Start
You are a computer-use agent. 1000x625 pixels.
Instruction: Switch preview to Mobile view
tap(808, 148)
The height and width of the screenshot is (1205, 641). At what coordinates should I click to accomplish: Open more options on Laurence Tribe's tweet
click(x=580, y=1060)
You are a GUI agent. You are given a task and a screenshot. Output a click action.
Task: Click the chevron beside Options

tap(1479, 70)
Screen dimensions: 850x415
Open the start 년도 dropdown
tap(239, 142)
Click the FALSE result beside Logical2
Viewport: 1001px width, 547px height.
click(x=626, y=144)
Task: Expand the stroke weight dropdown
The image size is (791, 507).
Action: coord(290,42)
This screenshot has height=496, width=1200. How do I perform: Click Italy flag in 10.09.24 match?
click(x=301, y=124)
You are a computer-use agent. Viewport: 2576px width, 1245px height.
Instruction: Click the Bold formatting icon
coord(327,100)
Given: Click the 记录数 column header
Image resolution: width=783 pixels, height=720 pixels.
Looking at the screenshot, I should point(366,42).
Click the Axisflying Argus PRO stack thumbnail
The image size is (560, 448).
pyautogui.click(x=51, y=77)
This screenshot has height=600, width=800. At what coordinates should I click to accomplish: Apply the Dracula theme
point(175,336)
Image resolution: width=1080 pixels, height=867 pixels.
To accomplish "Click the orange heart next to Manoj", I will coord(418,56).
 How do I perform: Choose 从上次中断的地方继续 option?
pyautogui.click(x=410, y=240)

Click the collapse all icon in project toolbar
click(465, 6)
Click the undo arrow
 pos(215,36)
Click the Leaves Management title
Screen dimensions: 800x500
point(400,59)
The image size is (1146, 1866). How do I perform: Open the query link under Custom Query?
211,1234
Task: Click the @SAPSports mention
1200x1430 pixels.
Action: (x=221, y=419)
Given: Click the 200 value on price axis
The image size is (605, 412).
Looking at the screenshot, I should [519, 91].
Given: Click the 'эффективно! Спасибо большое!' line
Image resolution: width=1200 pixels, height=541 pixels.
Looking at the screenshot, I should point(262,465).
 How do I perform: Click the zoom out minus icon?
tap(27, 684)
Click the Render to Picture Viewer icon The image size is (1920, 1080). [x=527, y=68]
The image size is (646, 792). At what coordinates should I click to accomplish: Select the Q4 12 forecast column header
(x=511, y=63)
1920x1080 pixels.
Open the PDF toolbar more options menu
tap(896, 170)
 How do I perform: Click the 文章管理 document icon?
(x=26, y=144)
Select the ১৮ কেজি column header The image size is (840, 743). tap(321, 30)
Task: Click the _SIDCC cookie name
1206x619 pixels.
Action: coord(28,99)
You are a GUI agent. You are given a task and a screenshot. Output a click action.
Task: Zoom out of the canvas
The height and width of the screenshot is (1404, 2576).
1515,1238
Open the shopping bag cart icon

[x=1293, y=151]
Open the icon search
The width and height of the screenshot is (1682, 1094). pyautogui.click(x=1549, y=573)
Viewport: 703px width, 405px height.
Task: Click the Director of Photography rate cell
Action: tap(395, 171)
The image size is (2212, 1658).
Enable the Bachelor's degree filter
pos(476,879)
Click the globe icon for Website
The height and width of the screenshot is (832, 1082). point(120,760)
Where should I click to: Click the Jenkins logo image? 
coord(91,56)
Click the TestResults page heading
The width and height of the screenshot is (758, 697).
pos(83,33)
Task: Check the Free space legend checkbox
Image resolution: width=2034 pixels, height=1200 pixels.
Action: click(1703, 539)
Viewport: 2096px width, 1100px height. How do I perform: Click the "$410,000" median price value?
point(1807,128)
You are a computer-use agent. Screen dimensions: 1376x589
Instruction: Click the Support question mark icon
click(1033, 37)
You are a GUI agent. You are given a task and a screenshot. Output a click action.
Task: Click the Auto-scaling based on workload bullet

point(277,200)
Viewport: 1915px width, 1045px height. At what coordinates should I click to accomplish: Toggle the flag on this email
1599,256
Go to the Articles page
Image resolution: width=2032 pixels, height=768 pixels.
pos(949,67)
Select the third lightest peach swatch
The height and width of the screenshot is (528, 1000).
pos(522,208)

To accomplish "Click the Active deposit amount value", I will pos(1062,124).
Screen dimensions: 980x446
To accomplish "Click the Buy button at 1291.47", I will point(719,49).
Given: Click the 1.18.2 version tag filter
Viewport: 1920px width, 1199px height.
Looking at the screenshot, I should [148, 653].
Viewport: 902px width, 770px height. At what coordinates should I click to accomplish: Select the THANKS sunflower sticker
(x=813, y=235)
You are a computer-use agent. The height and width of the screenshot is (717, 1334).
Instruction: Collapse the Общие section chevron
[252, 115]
End
▶ [GOAL OF THE EXERCISE]: Pull out each line of the records above that contains the string "perform", and list those lines in their original order.

▶ [RESPONSE TO THIS TASK]:
This screenshot has height=496, width=1200. How do I perform: Click Italy flag in 10.09.24 match?
 How do I perform: Choose 从上次中断的地方继续 option?
The image size is (1146, 1866). How do I perform: Open the query link under Custom Query?
 How do I perform: Click the zoom out minus icon?
 How do I perform: Click the 文章管理 document icon?
Viewport: 2096px width, 1100px height. How do I perform: Click the "$410,000" median price value?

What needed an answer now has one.